MA001: College Algebra

In analytic geometry, a hyperbola is a conic section formed by intersecting a right circular cone with a plane at an angle such that both halves of the cone are intersected. This intersection produces two separate unbounded curves that are mirror images of each other. See Figure 2.

Figure 2 A hyperbola

Like the ellipse, the hyperbola can also be defined as a set of points in the coordinate plane. A hyperbola is the set of all points $(x,y)$ in a plane such that the difference of the distances between $(x,y)$ and the foci is a positive constant.

Notice that the definition of a hyperbola is very similar to that of an ellipse. The distinction is that the hyperbola is defined in terms of the difference of two distances, whereas the ellipse is defined in terms of the sum of two distances.

As with the ellipse, every hyperbola has two axes of symmetry. The transverse axis is a line segment that passes through the center of the hyperbola and has vertices as its endpoints. The foci lie on the line that contains the transverse axis. The conjugate axis is perpendicular to the transverse axis and has the co-vertices as its endpoints. The center of a hyperbola is the midpoint of both the transverse and conjugate axes, where they intersect. Every hyperbola also has two asymptotes that pass through its center. As a hyperbola recedes from the center, its branches approach these asymptotes. The central rectangle of the hyperbola is centered at the origin with sides that pass through each vertex and co-vertex; it is a useful tool for graphing the hyperbola and its asymptotes. To sketch the asymptotes of the hyperbola, simply sketch and extend the diagonals of the central rectangle. See Figure 3.

Figure 3 Key features of the hyperbola

In this section, we will limit our discussion to hyperbolas that are positioned vertically or horizontally in the coordinate plane; the axes will either lie on or be parallel to the $x$- and $y$-axes. We will consider two cases: those that are centered at the origin, and those that are centered at a point other than the origin.

Deriving the Equation of a Hyperbola Centered at the Origin

Let $(−c,0)$ and $(c,0)$ be the foci of a hyperbola centered at the origin. The hyperbola is the set of all points $(x,y)$ such that the difference of the distances from $(x,y)$ to the foci is constant. See Figure 4.

#### Items:
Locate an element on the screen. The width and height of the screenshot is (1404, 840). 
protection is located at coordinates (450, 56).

==

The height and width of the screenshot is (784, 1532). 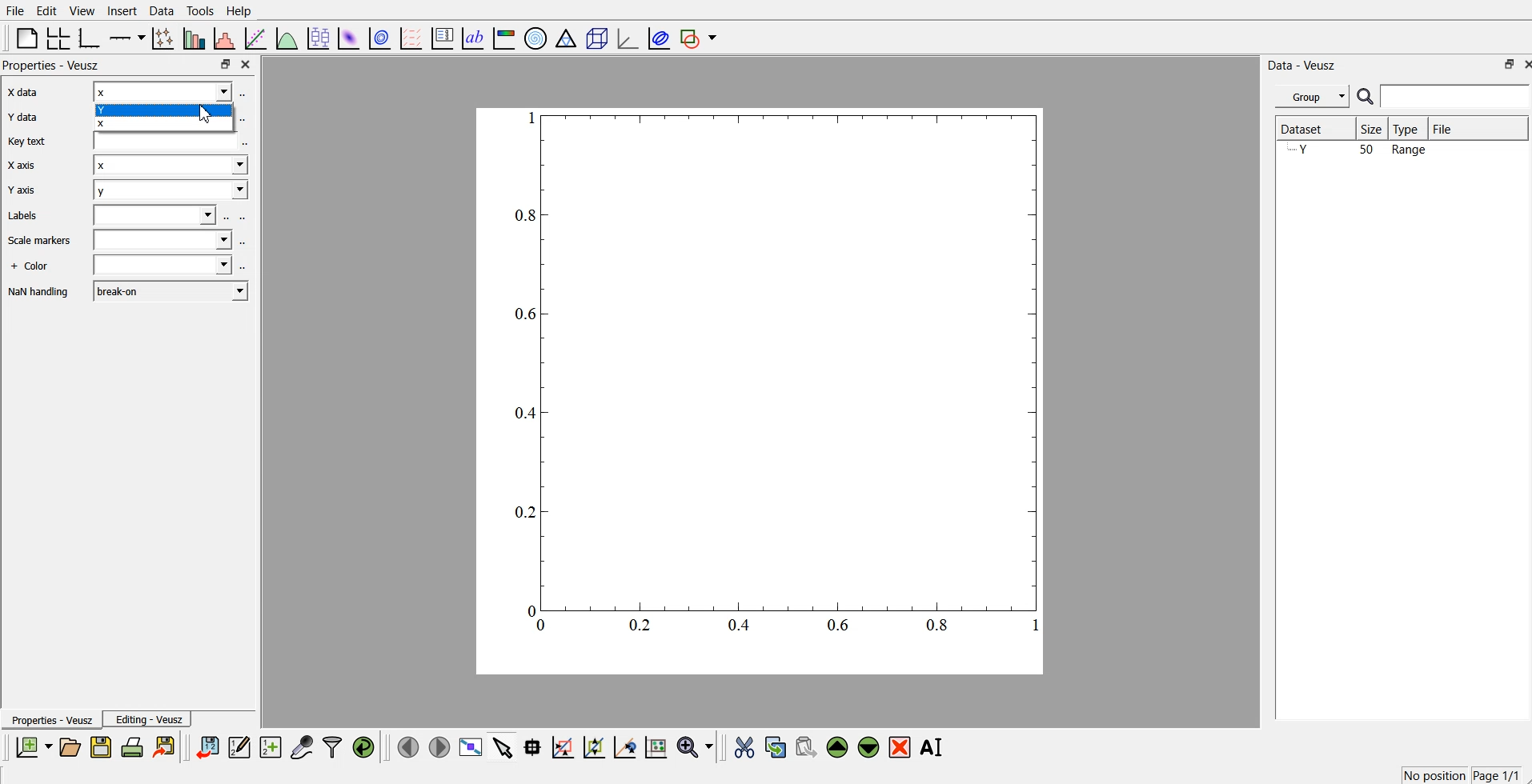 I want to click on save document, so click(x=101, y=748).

#### Problem to work on:
According to the hyperbola passage, why does a hyperbola consist of two separate curves? The rows were taken from a different source than the hyperbola passage.

#### Task output:
A hyperbola is formed when a plane intersects a right circular cone at an angle that cuts through both halves of the cone. Because both halves are intersected, the result is two separate unbounded curves that are mirror images of each other.